Work request —
Output only the lines below from the one containing "This screenshot has width=1079, height=1375." to the one containing "You are a computer-use agent. 878x488 pixels.", exactly as written, both ends kept.

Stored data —
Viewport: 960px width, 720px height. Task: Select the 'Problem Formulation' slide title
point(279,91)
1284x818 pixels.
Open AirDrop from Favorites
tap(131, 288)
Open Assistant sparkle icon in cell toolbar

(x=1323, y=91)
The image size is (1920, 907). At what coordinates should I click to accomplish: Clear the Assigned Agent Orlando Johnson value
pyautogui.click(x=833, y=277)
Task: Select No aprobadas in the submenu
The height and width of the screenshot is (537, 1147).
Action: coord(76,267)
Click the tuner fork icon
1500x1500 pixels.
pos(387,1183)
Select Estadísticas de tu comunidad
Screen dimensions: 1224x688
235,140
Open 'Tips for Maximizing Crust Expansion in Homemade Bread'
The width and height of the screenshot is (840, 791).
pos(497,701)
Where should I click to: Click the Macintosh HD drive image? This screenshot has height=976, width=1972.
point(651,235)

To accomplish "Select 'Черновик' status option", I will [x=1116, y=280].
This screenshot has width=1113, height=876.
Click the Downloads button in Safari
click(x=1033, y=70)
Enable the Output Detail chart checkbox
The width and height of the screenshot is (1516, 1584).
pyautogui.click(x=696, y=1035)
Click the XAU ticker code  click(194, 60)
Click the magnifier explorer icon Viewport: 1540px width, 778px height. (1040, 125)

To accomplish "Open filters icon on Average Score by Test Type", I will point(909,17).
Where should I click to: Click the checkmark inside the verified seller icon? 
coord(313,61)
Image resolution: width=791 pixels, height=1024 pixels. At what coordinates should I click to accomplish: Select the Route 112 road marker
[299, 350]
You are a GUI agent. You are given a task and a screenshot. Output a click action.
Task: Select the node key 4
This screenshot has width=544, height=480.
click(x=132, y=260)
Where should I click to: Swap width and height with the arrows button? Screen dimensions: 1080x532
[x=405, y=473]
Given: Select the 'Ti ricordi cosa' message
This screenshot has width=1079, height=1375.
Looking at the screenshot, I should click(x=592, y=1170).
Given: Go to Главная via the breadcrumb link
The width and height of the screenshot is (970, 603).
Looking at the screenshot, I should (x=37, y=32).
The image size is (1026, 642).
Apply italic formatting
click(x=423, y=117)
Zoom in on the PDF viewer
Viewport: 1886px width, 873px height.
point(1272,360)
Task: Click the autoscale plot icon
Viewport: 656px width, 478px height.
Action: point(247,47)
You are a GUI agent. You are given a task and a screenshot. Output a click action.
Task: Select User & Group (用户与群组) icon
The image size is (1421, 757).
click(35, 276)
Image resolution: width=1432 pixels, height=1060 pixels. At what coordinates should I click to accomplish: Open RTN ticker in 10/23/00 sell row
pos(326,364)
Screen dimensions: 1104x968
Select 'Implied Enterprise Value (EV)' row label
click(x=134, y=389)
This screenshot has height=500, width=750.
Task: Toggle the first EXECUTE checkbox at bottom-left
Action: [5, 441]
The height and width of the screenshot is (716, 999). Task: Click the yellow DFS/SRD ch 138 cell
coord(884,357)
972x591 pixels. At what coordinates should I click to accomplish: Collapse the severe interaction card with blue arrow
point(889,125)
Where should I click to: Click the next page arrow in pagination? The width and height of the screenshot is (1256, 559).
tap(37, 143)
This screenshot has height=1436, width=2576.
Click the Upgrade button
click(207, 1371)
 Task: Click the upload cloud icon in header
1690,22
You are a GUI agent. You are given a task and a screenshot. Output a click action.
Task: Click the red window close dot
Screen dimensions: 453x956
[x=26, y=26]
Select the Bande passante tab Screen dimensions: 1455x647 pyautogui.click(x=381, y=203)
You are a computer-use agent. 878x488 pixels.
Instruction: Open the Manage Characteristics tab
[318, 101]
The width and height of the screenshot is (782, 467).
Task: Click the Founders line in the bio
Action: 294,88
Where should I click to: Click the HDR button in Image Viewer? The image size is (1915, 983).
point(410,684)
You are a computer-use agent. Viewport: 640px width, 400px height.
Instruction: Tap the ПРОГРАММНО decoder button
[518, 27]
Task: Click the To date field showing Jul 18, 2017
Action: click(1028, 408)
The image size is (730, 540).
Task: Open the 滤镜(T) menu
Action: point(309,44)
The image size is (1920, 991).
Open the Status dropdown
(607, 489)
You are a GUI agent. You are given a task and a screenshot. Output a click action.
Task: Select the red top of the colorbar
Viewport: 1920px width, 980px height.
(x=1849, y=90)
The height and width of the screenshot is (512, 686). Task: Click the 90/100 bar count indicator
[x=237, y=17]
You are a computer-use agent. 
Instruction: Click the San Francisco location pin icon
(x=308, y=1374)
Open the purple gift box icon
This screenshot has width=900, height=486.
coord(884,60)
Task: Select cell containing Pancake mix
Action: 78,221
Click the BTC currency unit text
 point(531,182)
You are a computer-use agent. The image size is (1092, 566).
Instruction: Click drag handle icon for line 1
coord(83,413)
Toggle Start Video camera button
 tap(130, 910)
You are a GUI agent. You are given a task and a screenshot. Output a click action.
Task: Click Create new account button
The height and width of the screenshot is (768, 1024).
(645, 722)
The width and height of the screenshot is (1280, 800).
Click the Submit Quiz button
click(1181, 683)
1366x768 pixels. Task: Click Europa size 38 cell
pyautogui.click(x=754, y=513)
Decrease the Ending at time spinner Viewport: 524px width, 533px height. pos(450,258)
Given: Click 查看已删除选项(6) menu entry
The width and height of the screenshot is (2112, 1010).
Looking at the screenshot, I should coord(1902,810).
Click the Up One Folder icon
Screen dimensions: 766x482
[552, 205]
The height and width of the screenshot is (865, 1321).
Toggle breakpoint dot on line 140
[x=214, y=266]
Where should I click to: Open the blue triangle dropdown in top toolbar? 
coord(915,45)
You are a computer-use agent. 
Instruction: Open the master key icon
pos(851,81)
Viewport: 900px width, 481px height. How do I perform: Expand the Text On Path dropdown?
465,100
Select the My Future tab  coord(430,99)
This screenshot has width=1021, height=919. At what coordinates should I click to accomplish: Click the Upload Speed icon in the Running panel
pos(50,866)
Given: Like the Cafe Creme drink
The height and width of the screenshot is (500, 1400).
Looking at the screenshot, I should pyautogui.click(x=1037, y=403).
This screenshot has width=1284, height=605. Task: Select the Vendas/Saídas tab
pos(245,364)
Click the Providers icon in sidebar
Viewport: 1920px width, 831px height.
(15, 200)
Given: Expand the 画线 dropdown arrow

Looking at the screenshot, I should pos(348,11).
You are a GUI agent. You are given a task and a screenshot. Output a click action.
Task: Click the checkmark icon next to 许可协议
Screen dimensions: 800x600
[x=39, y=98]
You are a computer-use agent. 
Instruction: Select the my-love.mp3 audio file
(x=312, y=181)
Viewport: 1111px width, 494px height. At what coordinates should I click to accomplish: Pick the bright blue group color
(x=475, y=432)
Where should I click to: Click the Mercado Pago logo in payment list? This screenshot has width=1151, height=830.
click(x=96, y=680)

Solution for this exercise —
This screenshot has width=1079, height=1375.
Looking at the screenshot, I should click(x=592, y=1170).
Given: Go to Главная via the breadcrumb link
The width and height of the screenshot is (970, 603).
Looking at the screenshot, I should (x=37, y=32).
The image size is (1026, 642).
Apply italic formatting
click(x=423, y=117)
Zoom in on the PDF viewer
Viewport: 1886px width, 873px height.
point(1272,360)
Task: Click the autoscale plot icon
Viewport: 656px width, 478px height.
Action: point(247,47)
You are a GUI agent. You are given a task and a screenshot. Output a click action.
Task: Select User & Group (用户与群组) icon
The image size is (1421, 757).
click(35, 276)
Image resolution: width=1432 pixels, height=1060 pixels. At what coordinates should I click to accomplish: Open RTN ticker in 10/23/00 sell row
pos(326,364)
Screen dimensions: 1104x968
Select 'Implied Enterprise Value (EV)' row label
click(x=134, y=389)
This screenshot has height=500, width=750.
Task: Toggle the first EXECUTE checkbox at bottom-left
Action: [5, 441]
The height and width of the screenshot is (716, 999). Task: Click the yellow DFS/SRD ch 138 cell
coord(884,357)
972x591 pixels. At what coordinates should I click to accomplish: Collapse the severe interaction card with blue arrow
point(889,125)
Where should I click to: Click the next page arrow in pagination? The width and height of the screenshot is (1256, 559).
tap(37, 143)
This screenshot has height=1436, width=2576.
Click the Upgrade button
click(207, 1371)
 Task: Click the upload cloud icon in header
1690,22
You are a GUI agent. You are given a task and a screenshot. Output a click action.
Task: Click the red window close dot
Screen dimensions: 453x956
[x=26, y=26]
Select the Bande passante tab Screen dimensions: 1455x647 pyautogui.click(x=381, y=203)
You are a computer-use agent. 878x488 pixels.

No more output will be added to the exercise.